▶ PROBLEM STATEMENT
All lines from the one containing "856x551 pixels. Task: Point" to the end of the entries below must be output exactly, and no other lines.

——

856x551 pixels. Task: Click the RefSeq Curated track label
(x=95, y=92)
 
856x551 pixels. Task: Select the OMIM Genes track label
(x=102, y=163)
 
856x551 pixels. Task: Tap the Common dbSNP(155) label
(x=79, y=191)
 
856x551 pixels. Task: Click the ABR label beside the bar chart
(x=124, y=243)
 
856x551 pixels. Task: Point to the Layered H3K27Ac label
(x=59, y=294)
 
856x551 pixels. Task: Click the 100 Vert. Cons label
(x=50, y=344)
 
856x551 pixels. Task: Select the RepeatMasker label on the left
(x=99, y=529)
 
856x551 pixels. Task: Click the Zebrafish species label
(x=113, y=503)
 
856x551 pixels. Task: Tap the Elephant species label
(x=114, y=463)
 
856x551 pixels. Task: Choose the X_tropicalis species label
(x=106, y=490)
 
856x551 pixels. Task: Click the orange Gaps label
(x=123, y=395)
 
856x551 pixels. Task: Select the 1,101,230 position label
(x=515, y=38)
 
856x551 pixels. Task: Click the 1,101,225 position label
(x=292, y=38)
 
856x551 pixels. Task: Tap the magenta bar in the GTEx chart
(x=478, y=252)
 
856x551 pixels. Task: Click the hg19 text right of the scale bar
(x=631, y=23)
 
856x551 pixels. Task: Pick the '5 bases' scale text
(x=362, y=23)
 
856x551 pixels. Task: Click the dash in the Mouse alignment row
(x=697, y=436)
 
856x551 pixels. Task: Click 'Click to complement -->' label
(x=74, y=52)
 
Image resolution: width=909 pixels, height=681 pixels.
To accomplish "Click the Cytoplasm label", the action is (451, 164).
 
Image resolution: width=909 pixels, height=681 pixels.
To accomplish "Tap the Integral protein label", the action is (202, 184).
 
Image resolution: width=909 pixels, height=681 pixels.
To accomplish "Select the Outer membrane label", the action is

——

▶ EXERCISE ANSWER
856x551 pixels. Task: Point to the Layered H3K27Ac label
(x=59, y=294)
 
856x551 pixels. Task: Click the 100 Vert. Cons label
(x=50, y=344)
 
856x551 pixels. Task: Select the RepeatMasker label on the left
(x=99, y=529)
 
856x551 pixels. Task: Click the Zebrafish species label
(x=113, y=503)
 
856x551 pixels. Task: Tap the Elephant species label
(x=114, y=463)
 
856x551 pixels. Task: Choose the X_tropicalis species label
(x=106, y=490)
 
856x551 pixels. Task: Click the orange Gaps label
(x=123, y=395)
 
856x551 pixels. Task: Select the 1,101,230 position label
(x=515, y=38)
 
856x551 pixels. Task: Click the 1,101,225 position label
(x=292, y=38)
 
856x551 pixels. Task: Tap the magenta bar in the GTEx chart
(x=478, y=252)
 
856x551 pixels. Task: Click the hg19 text right of the scale bar
(x=631, y=23)
 
856x551 pixels. Task: Pick the '5 bases' scale text
(x=362, y=23)
 
856x551 pixels. Task: Click the dash in the Mouse alignment row
(x=697, y=436)
 
856x551 pixels. Task: Click 'Click to complement -->' label
(x=74, y=52)
 
Image resolution: width=909 pixels, height=681 pixels.
To accomplish "Click the Cytoplasm label", the action is (451, 164).
 
Image resolution: width=909 pixels, height=681 pixels.
To accomplish "Tap the Integral protein label", the action is (202, 184).
 
Image resolution: width=909 pixels, height=681 pixels.
To accomplish "Select the Outer membrane label", the action is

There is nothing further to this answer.